The extreme between-study heterogeneity observed in our meta-analysis represents a significant limitation that curtails the generalizability of the results. However, the trend and magnitude of the reported differences in cystatin C were maintained, in the presence of reduced heterogeneity (I2 = 50.3%, p = 0.05), in a sub-group of eight studies that had disease severity as endpoint.

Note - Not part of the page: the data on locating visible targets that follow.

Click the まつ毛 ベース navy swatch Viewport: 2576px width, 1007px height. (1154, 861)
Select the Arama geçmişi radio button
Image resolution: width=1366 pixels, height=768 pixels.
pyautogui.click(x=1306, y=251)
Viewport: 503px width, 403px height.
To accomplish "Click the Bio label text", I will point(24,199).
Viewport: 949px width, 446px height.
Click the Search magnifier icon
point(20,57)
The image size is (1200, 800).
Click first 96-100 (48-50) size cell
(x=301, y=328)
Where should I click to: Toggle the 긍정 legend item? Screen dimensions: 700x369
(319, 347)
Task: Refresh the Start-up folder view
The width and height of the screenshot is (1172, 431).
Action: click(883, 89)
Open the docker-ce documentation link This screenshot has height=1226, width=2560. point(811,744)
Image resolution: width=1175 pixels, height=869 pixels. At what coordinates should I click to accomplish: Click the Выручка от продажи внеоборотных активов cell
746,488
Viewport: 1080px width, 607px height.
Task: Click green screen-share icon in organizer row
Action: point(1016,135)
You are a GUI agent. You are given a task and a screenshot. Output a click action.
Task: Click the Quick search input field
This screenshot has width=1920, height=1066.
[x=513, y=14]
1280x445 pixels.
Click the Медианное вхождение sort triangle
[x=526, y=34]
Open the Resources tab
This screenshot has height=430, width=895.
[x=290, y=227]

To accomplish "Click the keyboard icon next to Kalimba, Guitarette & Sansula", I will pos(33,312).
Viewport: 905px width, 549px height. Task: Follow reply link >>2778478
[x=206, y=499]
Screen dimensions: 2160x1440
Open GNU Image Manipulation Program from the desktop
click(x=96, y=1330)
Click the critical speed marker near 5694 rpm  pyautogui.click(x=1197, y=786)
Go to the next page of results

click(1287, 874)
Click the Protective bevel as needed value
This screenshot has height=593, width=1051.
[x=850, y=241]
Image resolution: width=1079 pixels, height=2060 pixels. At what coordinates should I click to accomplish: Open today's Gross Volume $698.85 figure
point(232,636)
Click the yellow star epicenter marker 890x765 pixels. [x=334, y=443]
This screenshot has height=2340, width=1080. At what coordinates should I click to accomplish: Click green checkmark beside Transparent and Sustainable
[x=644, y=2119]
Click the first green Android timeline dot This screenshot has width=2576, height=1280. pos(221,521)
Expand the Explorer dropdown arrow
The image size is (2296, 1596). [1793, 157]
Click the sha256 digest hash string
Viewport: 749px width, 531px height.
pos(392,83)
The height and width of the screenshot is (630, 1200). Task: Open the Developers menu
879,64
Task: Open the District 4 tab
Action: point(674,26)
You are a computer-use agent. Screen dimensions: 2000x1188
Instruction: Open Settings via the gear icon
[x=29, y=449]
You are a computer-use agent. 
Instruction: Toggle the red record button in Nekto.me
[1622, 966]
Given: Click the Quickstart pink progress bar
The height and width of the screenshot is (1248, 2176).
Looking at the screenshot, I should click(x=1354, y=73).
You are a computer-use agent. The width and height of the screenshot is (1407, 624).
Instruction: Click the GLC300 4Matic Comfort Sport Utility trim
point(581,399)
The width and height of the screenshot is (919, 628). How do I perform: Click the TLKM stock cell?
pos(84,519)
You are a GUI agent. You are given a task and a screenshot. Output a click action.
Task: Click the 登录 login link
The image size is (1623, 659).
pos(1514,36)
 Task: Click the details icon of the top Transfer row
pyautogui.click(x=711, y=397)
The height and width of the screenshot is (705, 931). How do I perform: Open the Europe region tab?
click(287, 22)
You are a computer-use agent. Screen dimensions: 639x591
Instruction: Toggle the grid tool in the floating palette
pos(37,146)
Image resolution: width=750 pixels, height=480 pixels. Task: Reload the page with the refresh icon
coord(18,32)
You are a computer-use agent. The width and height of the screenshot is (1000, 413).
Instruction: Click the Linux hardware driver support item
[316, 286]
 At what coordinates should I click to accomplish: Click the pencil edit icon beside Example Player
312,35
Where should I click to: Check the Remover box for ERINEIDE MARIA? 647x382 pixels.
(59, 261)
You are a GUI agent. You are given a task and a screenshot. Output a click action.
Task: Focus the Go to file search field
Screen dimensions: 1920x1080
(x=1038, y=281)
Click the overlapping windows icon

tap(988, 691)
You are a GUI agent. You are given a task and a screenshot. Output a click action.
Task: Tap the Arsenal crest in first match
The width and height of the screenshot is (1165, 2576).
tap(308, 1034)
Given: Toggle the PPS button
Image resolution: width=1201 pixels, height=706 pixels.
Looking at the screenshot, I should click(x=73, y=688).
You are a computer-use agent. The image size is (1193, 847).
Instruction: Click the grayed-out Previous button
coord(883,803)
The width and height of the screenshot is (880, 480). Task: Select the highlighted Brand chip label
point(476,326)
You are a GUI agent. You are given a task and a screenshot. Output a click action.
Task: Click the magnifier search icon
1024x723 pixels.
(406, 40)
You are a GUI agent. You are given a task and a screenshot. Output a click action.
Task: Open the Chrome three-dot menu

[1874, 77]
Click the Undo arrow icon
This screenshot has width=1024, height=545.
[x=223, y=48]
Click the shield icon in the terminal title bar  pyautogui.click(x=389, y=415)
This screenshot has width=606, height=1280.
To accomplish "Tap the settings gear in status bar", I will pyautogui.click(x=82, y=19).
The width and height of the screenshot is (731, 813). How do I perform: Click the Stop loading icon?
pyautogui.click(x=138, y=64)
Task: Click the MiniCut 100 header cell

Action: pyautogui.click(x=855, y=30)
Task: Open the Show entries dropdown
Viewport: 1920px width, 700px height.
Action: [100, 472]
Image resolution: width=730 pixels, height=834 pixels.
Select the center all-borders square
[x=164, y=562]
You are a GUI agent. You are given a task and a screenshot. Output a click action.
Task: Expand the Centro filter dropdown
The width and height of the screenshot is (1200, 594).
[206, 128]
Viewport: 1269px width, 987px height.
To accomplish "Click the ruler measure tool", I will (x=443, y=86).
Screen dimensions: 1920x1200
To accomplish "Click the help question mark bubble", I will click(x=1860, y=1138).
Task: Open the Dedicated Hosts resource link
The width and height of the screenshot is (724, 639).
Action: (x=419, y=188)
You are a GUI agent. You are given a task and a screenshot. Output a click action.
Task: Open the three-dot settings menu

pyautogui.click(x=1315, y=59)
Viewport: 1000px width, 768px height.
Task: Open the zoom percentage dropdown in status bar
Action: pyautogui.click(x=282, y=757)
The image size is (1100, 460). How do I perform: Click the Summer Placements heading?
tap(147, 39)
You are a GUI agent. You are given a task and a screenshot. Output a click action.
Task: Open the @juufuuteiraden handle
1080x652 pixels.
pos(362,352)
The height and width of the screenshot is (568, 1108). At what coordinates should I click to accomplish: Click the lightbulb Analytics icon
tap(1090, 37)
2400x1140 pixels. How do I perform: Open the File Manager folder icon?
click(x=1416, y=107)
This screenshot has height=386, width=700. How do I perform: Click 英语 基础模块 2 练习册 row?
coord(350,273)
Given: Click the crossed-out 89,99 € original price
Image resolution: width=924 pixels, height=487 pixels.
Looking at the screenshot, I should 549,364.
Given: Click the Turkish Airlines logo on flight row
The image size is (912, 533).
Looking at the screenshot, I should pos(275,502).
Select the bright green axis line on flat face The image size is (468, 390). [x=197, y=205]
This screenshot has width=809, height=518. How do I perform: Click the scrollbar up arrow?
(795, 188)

It is possible that other, unreported factors might have contributed to this residual heterogeneity. One such factor is the inter-laboratory difference in cystatin C assay measurement, which can involve nephelometric, turbidimetric, or spectrophotometric immunoassays [54,55,56]. At the same time, there was no evidence of publication bias and the overall effect size was not affected in sensitivity analysis. Another limitation is that no selected study, barring one [34], performed a serial measurement of complement component concentrations during hospitalization. This might provide additional information regarding possible clinical deterioration. Further studies are required to determine whether serial measurements of cystatin C provide additional prognostic information to that of single measurements on admission.

In conclusion, our systematic review and meta-analysis with meta-regression has shown that higher serum concentrations of cystatin C, indicating one or more processes including deterioration of renal function, excess inflammation, anti-viral activity, and cytokine storm, are associated with severe disease and increased mortality in hospitalized patients with COVID-19. Additional studies are required to determine whether single or serial measurement of this biomarker, with or without other clinical, demographic, and biochemical variables, can further enhance early risk stratification and clinical decisions in this patient group.